## EXERCISE DETAILS
Go through the following data and transcribe exactly the stretch of lines from the one holding "This screenshot has width=553, height=470." to the one holding "the Takdir question", both included.

## SOURCE INFORMATION
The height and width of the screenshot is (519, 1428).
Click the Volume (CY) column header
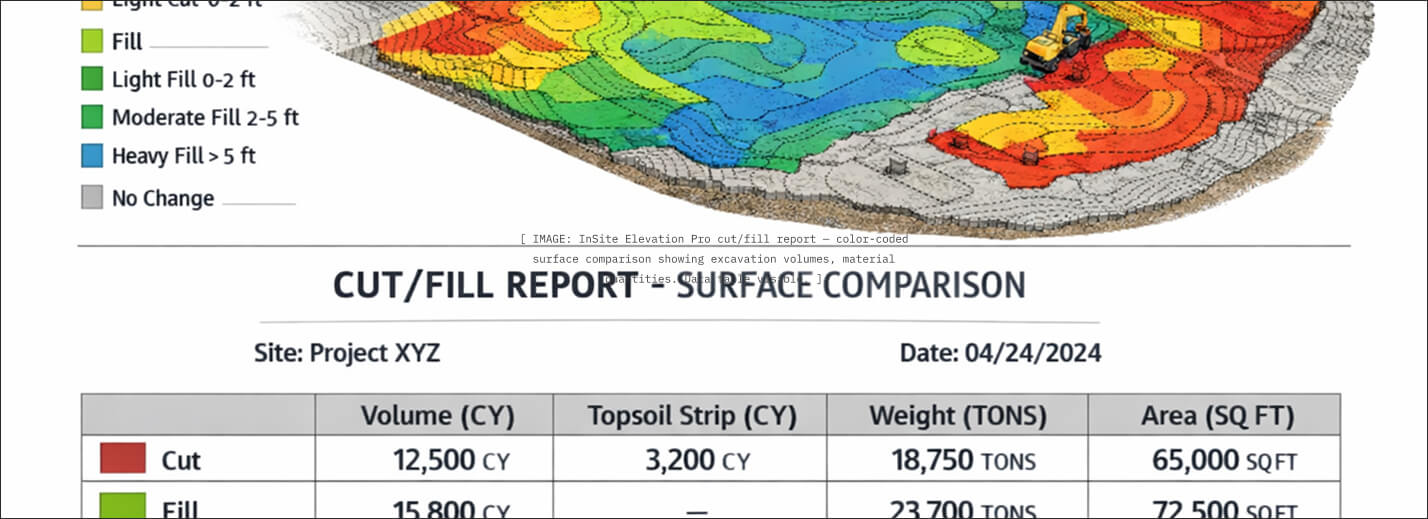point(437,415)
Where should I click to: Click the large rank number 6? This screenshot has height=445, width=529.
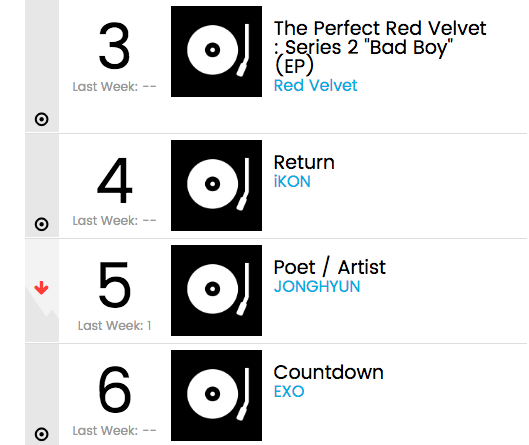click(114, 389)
---
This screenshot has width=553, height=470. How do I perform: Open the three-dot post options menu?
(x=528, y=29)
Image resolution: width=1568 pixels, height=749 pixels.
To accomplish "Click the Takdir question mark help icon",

## EXERCISE ANSWER
This screenshot has width=553, height=470. How do I perform: Open the three-dot post options menu?
(x=528, y=29)
Image resolution: width=1568 pixels, height=749 pixels.
To accomplish "Click the Takdir question mark help icon",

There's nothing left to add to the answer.